The 15-member UN Security Council has been equally reticent in not conducting an open, full-scale debate on the situation in Somalia. “The Security Council, however, is not only silent, it is complicit in the new aggression in Somalia,” said Salim Lone, the former spokesman for the UN Mission in Iraq and a Nairobi-based columnist for the Daily Nation.
Last month, he said, the Council passed a resolution that was basically a recipe for war. “The resolution authorized a peacekeeping force to restore peace and stability in Somalia and to protect the Transitional Federal Government (in Baidoa) from the Islamic Courts Union (in Mogadishu), who control most of southern Somalia,” he added.
Before this resolution was passed, Lone said, the United States had been violating the earlier UN arms embargo by arming the warlords who were opposed to the Islamists, and Ethiopia had actually sent in thousands of troops, with U.S. backing, into the country in violation of that resolution.

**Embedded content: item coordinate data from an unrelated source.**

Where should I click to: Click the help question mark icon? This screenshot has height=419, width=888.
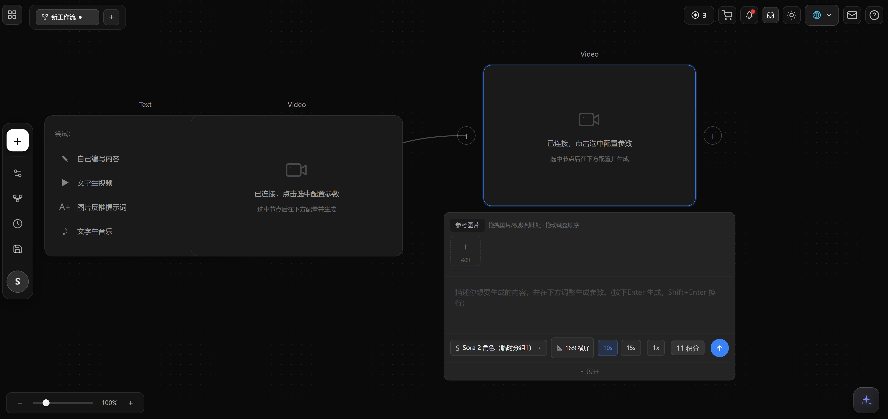point(874,15)
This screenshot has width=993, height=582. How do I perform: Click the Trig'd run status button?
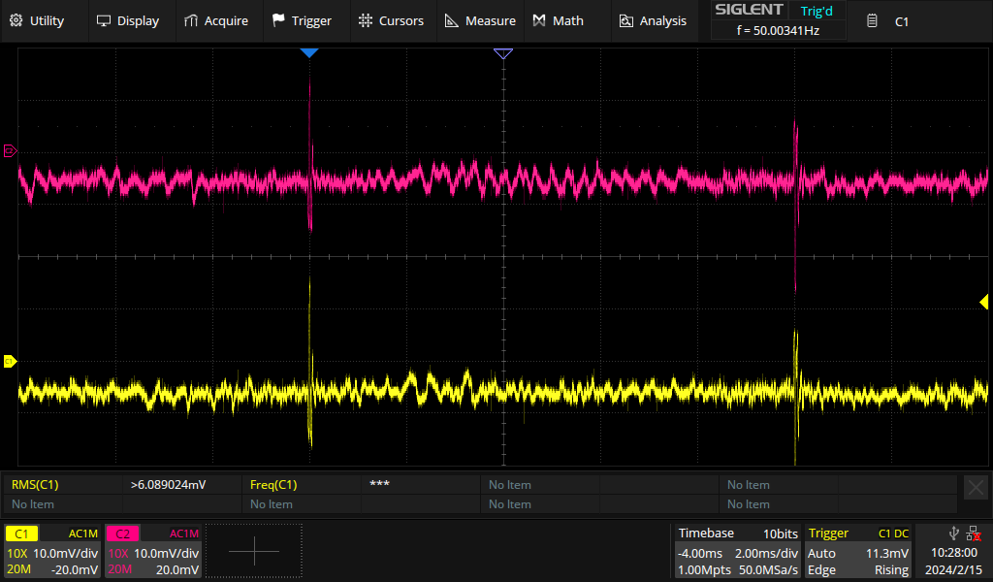point(817,11)
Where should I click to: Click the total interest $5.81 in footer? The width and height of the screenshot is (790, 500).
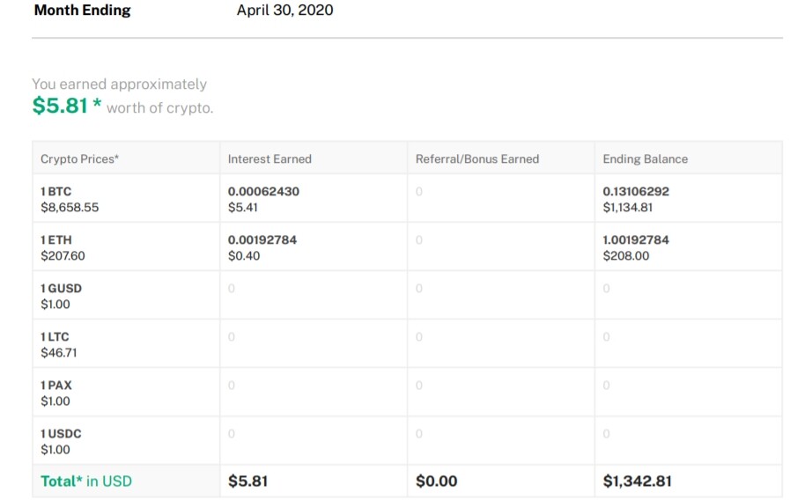tap(247, 482)
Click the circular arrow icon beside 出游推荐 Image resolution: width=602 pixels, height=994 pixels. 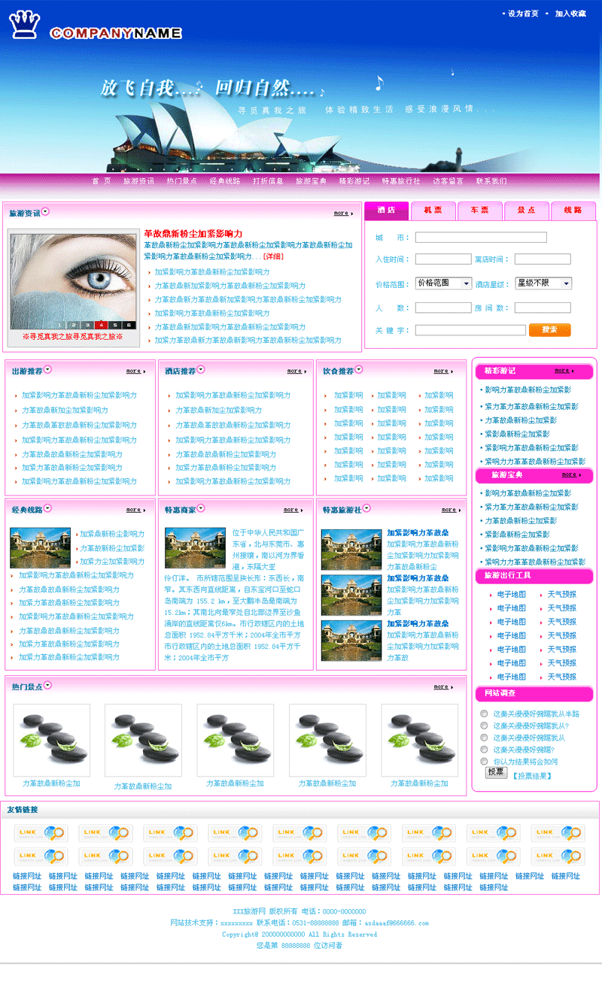pyautogui.click(x=48, y=369)
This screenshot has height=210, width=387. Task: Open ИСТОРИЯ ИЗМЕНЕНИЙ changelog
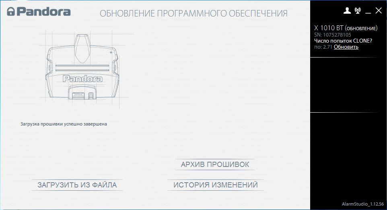[215, 185]
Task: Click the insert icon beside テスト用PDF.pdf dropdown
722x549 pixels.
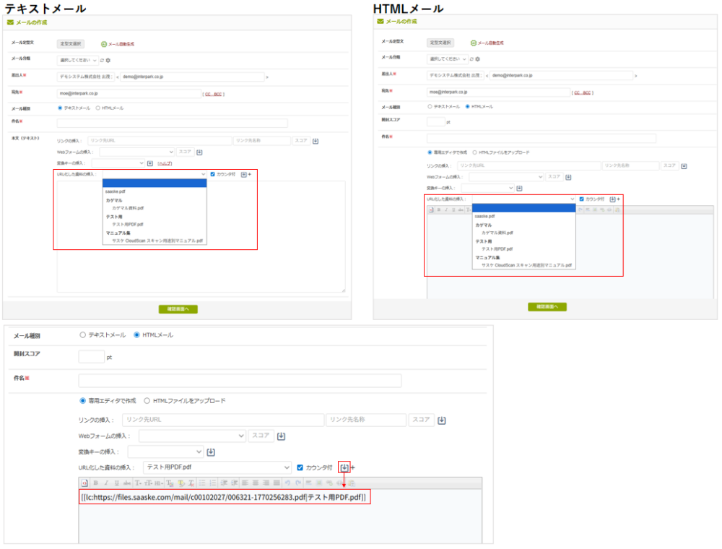Action: (x=344, y=467)
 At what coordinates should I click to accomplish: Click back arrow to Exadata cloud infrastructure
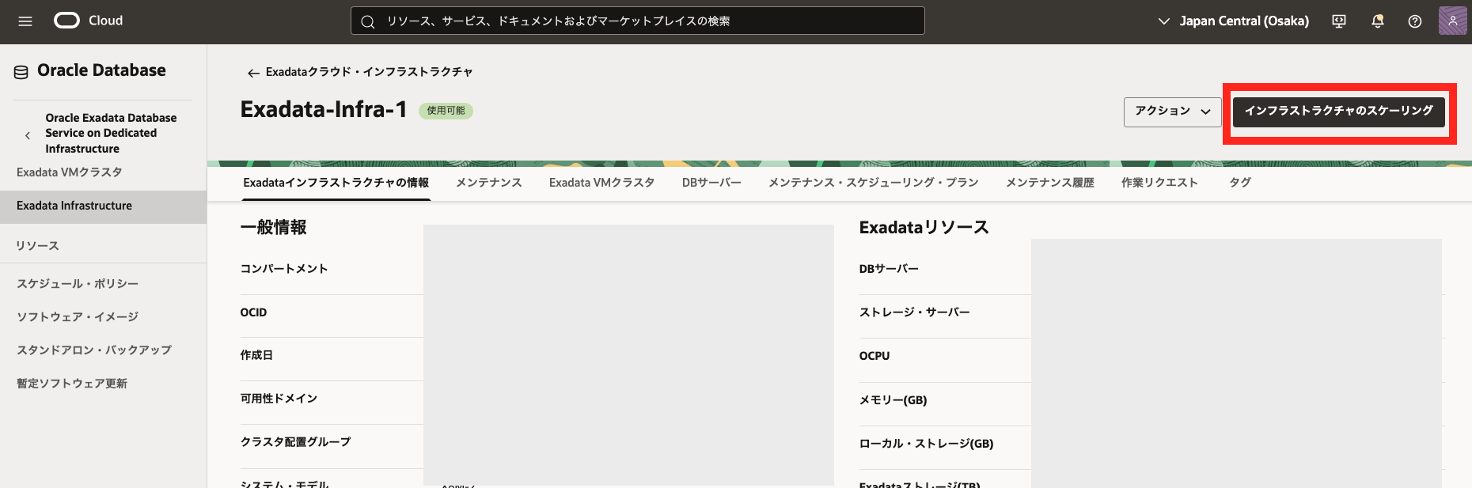tap(253, 73)
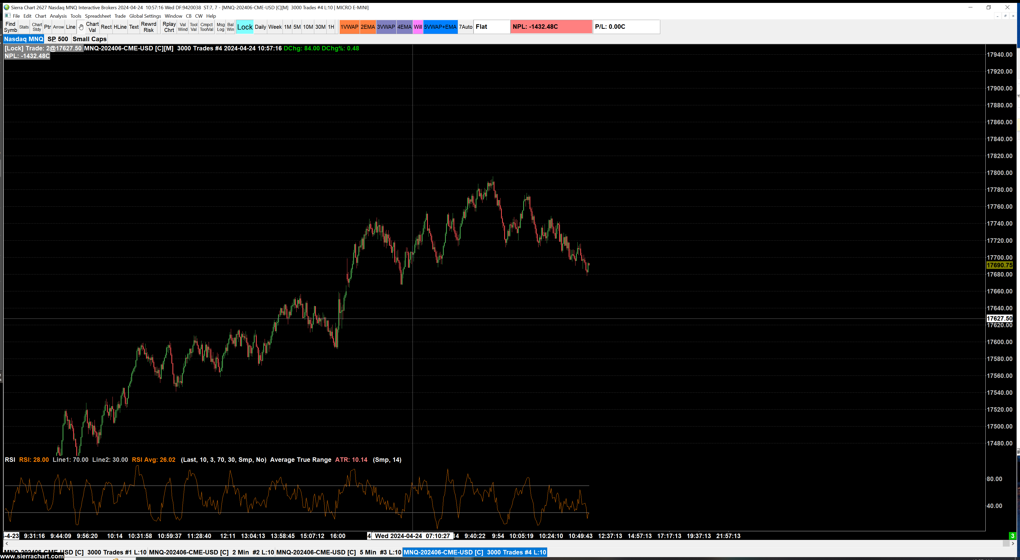
Task: Select the Rect drawing tool
Action: click(106, 27)
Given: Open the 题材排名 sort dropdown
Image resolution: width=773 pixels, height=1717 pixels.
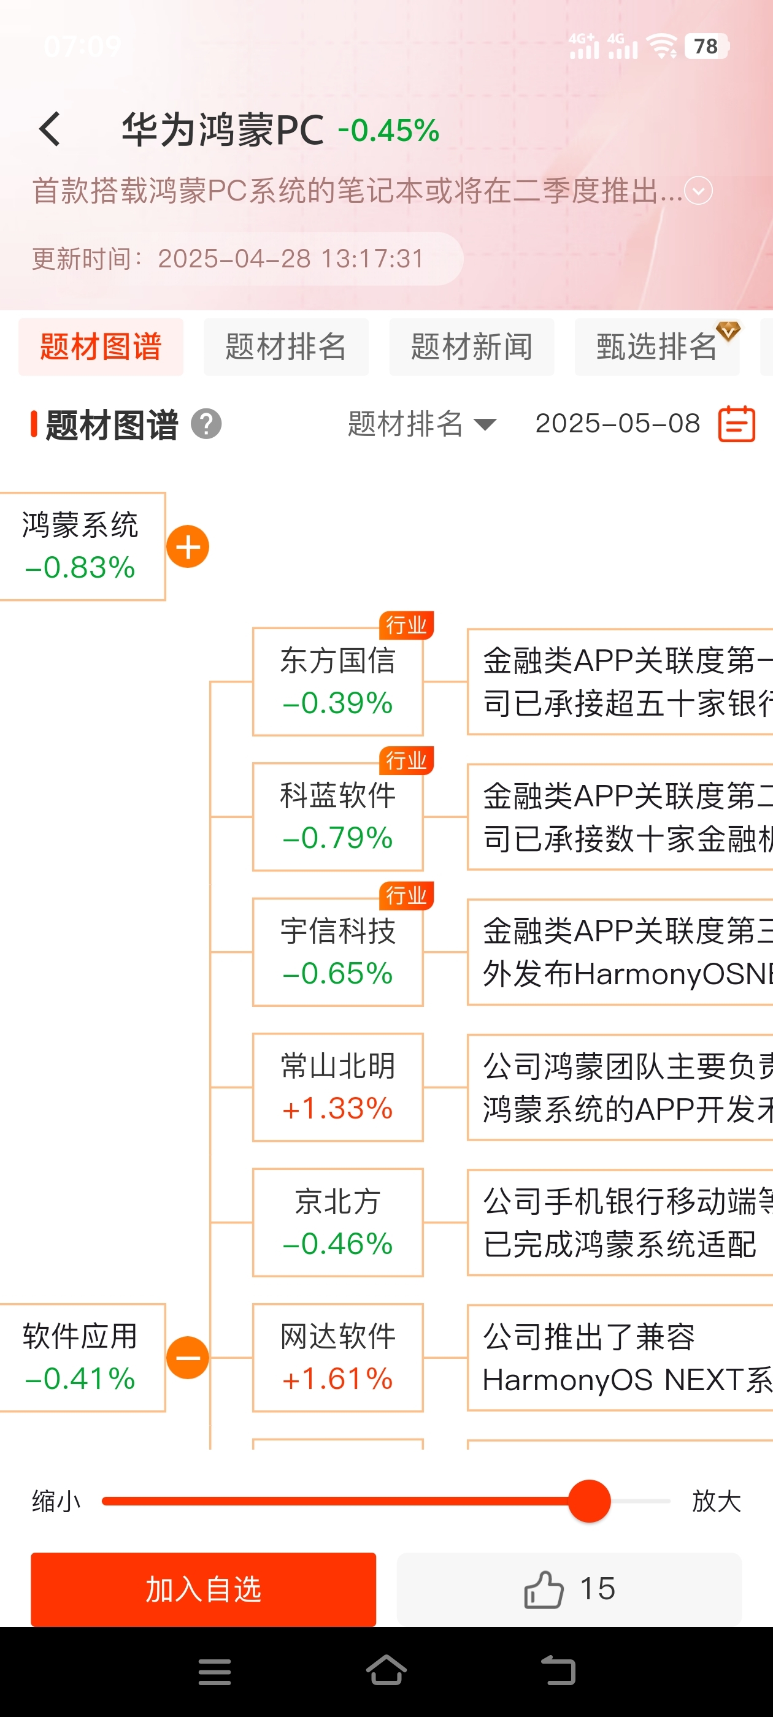Looking at the screenshot, I should 421,424.
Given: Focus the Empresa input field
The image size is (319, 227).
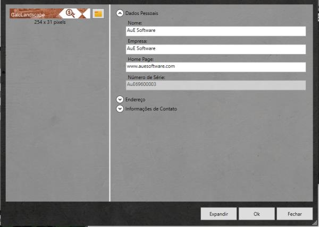Looking at the screenshot, I should [x=215, y=49].
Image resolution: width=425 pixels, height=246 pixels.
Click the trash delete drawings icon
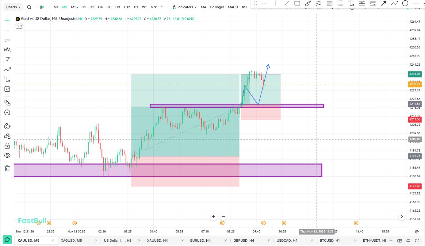pos(7,168)
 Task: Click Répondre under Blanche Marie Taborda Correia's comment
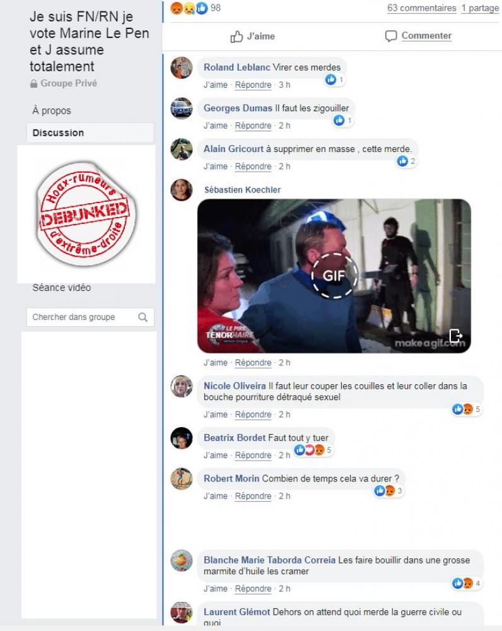(x=253, y=589)
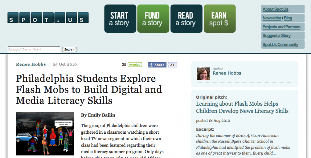The image size is (311, 158).
Task: Click the Facebook share count 21
Action: tap(173, 65)
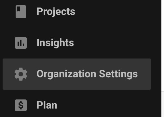Viewport: 164px width, 117px height.
Task: Click the white panel edge beside the sidebar
Action: tap(163, 104)
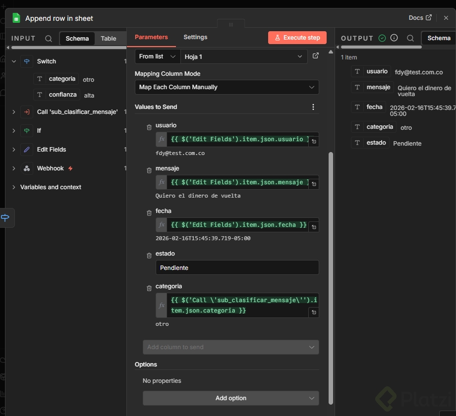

The conflict in Somalia was triggered by a long-simmering dispute between Somalia’s transitional government in Baidoa and the Islamic force in Mogadishu. The United States has been providing support to the transitional government on the grounds that the Islamic force has ties to al-Qaida.
Bill Fletcher Jr., a visiting professor at Brooklyn College-City University of New York and past president of TransAfrica Forum, said that the Ethiopians need to withdraw and that there needs to be an African Union (AU) force there to help with reconstruction and reconciliation.
“The only way that the Transitional Government will succeed is if they broaden their base rather than relying on Ethiopian firepower,” he added. The United States, he said, should clearly stay out of Somalia. Fletcher also pointed out that Somalia has now become a site for a proxy fight between the two sides, with the Ethiopians supporting the Somali transitional government and the Eritreans allegedly supporting the Union of Islamic Courts. There is profound danger in this game of regional politics.
“The Ethiopians risk continental ostracism for getting involved in the internal affairs of Somalia. They are not there on behalf of the African Union or as a result of an agreed upon peacekeeping settlement,” he said.
He also said the Eritreans, by the same token, are playing with dynamite-much like the United States did when it supported the mujahideen in Afghanistan in their war against the Soviet Union in the 1980s-in that they may strengthen a very reactionary force that could influence the politics of the Horn of Africa, including within Eritrea itself.
Lone said that for 16 years, Somalia had been utterly lawless and violent under the rule of competing warlords but the United Nations stood by helplessly, having been driven out by these warlords after they killed U.S. and Pakistani peacekeepers.
“But six months after the Islamic Courts Union finally had brought peace to the country and developed great popularity, as reported even by an astonished Western news media, the United States asked the United Nations to, in effect, send in a force to topple the Islamists,” he said.
“The goal was to bring the transitional government, which was created outside Somalia by close U.S. allies Ethiopia and Kenya, to power even though it had so little support that it had been unable to move out of the small town of Baidoa for the two years of its existence,” he added.
Just after the invasion of Somalia, Ethiopian Prime Minister Meles Zenawi assured outgoing Secretary-General Kofi Annan that the military attack was a “limited operation.” Zenawi said that between 3,000 and 4,000 Ethiopian troops had “broken the backs” of Islamic forces. But he gave no indication when his troops will withdraw.
Standing behind this entire mess appears to be the United States, said Fletcher: “The Bush administration is concerned about the rise of the Union of Islamic Courts and, having branded them as al-Qaida-lite, wishes to see this movement blocked, if not destroyed.”
It appears that the Ethiopian government, led by a regime that at one point claimed to be anti-imperialist, has chosen to serve the interests of the United States in this case, he added.
“Thus, not only does Ethiopia face the prospect of a deadly, long-term conflict to its south, but the USA faces the prospect of potential involvement, should the conflict evolve either into another Ethiopian/Eritrean War, or should the Union of Islamic Courts gain public sympathy because they are seen as victims of the one global superpower,” Fletcher declared.
Early this month, a divided UN Security Council discussed a draft resolution calling for “all foreign forces [to] immediately withdraw from the territories of Somalia and cease their military operations inside Somalia.”
But that paragraph was in dispute because of opposition, primarily from the United States and most members of the Council.
The draft, with strong support from the League of Arab states, was the brainchild of Qatar, a non-permanent member and current president of the Security Council.
Thalif Deen is a writer for the Inter Press Service.